The story (based on a novel by Pierre Oscar-Levy and Frederick Peeters) deals with the Cappa family (Gael Garcia Bernal as the dad, Vicky Krieps as the mom, Thomasin McKenzie/Embeth Daviditz as the sister and Alex Wolf/Emun Elliott as the brother) on an island holiday, immersed in the beach's alluring minerals. It's all nice and simple at first, but circumstances soon go awry, with the advent of a young woman's corpse. As the clan (and other vacationers) ponder her cause of death, they grow older in a stark, visible way, to the point where it becomes clear they'll perish within a day. 

As one might infer, Old is a symbolic/compact journey in the James Joyce's Ulysses vein, but served as a weird, thought-provoking Shyamalan/Zone parable: profound but frightful in its mysterious ramifications.  

Seizing all that life can offer when there's so little time to live is the movie's motif. This thought-provoking angle even references Star Trek's "the Deadly Years": One hopes to reverse the accelerating disease, but all one can do is see it through. As in real life, one does one's best to rationalize the ongoing damage, even though it's impossible to avert the outcome. (BTW: An explanation as to why the folks age so rapidly does surface, more or less, and yes, it does graze upon pandemic paranoia. Perfect timing, eh?) 
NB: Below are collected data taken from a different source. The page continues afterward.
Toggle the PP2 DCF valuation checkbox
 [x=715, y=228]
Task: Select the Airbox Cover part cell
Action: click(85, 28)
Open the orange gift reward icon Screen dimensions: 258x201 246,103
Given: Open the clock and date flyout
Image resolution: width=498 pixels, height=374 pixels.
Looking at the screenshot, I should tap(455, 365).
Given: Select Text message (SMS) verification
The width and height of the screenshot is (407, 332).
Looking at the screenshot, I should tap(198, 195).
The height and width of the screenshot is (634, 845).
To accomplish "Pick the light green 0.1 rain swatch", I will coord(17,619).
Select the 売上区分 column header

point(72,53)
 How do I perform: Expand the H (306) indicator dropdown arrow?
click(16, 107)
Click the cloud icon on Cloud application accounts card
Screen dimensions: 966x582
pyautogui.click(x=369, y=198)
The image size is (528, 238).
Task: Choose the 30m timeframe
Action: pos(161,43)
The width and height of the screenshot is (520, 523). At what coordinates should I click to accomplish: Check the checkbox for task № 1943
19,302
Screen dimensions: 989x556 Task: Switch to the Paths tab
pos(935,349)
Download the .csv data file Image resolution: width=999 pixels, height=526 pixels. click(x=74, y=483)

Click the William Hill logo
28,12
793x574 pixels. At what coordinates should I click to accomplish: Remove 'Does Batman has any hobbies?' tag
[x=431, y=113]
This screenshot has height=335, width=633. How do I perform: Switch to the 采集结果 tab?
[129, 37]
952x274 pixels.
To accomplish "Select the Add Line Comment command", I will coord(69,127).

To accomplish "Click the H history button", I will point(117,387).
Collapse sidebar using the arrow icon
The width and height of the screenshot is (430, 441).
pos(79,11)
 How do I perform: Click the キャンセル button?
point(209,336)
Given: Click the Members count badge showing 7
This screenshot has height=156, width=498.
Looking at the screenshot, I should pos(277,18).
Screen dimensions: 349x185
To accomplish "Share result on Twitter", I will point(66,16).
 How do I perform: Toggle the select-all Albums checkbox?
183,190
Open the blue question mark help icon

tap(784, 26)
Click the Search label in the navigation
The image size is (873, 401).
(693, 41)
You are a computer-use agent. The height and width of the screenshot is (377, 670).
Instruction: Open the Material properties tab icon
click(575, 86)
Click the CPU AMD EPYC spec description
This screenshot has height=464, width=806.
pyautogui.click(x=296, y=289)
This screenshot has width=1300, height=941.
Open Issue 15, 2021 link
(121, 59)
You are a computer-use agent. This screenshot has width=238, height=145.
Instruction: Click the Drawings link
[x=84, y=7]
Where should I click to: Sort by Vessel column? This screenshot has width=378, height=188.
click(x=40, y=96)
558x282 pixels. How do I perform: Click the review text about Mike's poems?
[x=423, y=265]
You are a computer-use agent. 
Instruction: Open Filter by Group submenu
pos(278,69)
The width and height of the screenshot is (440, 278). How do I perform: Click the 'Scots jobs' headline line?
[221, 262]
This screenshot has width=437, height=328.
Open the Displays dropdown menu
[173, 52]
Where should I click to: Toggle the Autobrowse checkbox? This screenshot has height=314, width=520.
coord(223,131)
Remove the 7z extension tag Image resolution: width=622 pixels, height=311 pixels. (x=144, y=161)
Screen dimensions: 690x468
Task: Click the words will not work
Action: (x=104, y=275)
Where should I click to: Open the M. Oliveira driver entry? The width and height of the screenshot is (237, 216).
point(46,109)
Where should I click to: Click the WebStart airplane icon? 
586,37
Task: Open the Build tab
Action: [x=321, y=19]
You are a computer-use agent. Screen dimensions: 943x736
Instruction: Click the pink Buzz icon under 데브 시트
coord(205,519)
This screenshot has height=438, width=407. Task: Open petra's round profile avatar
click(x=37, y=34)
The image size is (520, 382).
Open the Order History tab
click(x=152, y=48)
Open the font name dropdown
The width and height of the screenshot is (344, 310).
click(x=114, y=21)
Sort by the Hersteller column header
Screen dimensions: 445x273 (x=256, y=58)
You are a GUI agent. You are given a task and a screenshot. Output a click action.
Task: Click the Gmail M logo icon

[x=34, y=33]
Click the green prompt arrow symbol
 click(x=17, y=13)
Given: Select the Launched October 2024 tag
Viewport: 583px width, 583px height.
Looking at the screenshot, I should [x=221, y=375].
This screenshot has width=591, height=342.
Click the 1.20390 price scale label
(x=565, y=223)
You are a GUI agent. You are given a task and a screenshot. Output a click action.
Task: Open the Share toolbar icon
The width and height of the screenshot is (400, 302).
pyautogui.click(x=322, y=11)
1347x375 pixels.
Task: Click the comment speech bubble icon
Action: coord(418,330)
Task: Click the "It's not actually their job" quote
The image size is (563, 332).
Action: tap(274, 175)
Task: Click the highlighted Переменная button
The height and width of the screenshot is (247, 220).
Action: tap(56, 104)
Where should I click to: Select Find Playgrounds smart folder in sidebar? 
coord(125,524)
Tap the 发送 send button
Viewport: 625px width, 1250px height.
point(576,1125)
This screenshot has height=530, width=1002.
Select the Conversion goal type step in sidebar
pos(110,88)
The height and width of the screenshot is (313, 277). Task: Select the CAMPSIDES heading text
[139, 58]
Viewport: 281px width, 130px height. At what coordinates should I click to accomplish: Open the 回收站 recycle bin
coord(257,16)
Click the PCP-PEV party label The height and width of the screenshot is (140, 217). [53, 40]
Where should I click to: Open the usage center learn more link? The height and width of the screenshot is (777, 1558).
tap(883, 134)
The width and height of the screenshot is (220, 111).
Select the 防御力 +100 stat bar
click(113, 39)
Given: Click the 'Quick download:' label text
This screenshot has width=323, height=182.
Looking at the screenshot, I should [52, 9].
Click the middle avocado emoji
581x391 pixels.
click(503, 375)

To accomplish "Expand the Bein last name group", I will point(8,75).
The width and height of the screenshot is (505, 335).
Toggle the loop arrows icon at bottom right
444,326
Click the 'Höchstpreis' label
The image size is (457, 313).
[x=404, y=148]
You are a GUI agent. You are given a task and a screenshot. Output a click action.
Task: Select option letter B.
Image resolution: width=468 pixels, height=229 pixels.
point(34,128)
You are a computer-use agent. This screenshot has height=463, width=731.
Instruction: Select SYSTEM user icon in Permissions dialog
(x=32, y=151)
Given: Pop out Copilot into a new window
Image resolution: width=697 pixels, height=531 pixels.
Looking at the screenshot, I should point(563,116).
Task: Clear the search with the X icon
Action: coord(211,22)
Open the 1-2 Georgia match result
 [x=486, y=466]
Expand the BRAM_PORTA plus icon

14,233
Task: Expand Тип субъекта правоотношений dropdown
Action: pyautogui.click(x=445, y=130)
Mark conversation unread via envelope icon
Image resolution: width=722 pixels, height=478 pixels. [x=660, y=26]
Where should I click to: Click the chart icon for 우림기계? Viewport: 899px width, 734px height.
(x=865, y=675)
There are times, however, when the tale adapts a meandering stream (if only to throw one off), rather like Shyamalan's Lady in the Water, but as with the latter, Old's performers keep the offbeat atmosphere in check, drawing the necessary empathy to make the surprises crisp and memorable. (Supporting cast members Aaron Pierre, Rufus Sewell, Kathleen Chalfant, Abbey Lee {who incidentally looks amazing in a bikini}, Eliza Scanlan, Ken Leung, Nikki Amuka-Bird and Gustaf Hammarston {an ersatz Mr. Rourke}are also convincing throughout the fretful venture.) With this said, Old does, indeed, mirror the stories of Rod Serling and company, in which fanciful fiction becomes credible because the characters are worthy of identification. 

There are many decent imagi-movies now in circulation, but most abide by established formulas: stuff we know like the back of our hands. Old isn't original on all counts, but still impressive for the way it manipulates its variables. That's not an easy task to achieve, and Shyamalan deserves credit for attempting what most are too timid (or limited) to essay.